Yoweri Museveni, President of Uganda
Ugandan President Yoweri Museveni refused to sign anti-gay bill as there are other ways to "rescue" people from their "abnormality". Reuters

Uganda's president Yoweri Museveni refused to sign an anti-homosexuality bill which was already passed by the parliament in December.

The bill proposed life imprisonment for homosexual offences.

According to the president, there are other ways to "rescue" people from their "abnormality".

In a letter to parliament, Museveni said of gays: "Even with legislation, they will simply go underground and continue practicing homosexuality or lesbianism for mercenary reasons," according to the independent newspaper Daily Monitor.

"The question at the core of the debate on homosexuality is what do we do with an abnormal person? Do we kill him/her? Do we imprison him/her? Or we do contain him/her?" Museveni was quoted as writing in the letter.

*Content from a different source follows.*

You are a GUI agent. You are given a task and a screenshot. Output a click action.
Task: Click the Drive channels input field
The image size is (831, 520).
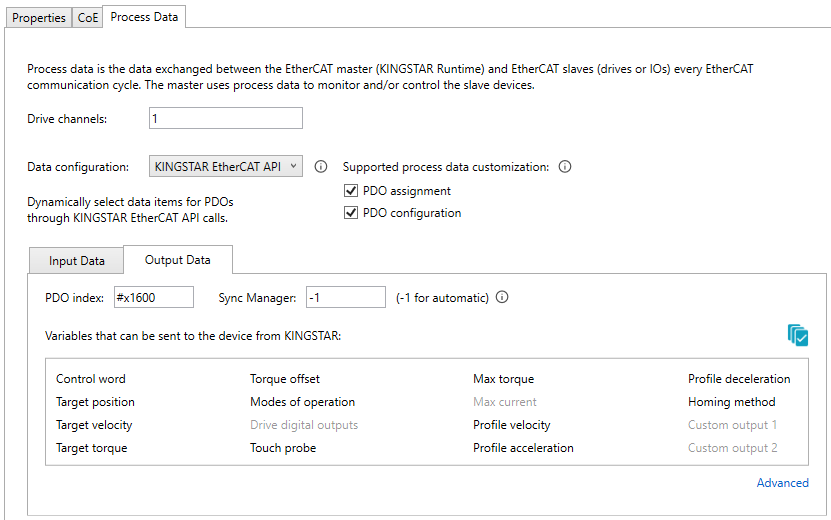click(225, 119)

According to Museveni, homosexuality is caused by either "random breeding" or mercenary reasons; while lesbians are the consequence of "sexual starvation". And the solution to eliminate homosexuality in Uganda is to improve economic conditions.

Homophobia is wide spread in Uganda, where under existing law, anyone found guilty of "carnal knowledge against the order of nature" can already face up to life imprisonment.

Gay activist David Kato was brutally murdered in 2011 after Ugandan weekly Rolling Stone pictured his face and that of another man on its cover under the headline "Hang them!" The subhead read: "We shall recruit 100,000 innocent kids by 2012: Homos" and "Parents now face heart-breaks as homos raid schools."

The paper pledged to expose 100 gay people and printed the photographs, names and in some cases home areas, of people it claimed were gay.

Amnesty had called Musveni for a veto, defying the bill as a "wildly discriminatory legislation, which amounts to a grave assault on human rights and makes a mockery of the Ugandan constitution," according to Aster van Kregten, deputy Africa director at Amnesty International.

"Passing the Anti-Homosexuality Bill was a retrograde step for Uganda's parliament, which has made some important progress on human rights in recent years, including criminalising torture. It flies in the face of the Ugandan government's stated commitment to ensure all legislation complies with human rights," Kregten continued.

Although the president refused to sign the anti-homosexuality bill, he made clear that homosexuals will still be considered as abnormal in Uganda society and they will still have to be cured.

State repression of homosexual men in African countries ushers in a harsh new era for gays across the continent with legislation, demonisation, harassment, torture, imprisonment and denial of medical treatment on the rise.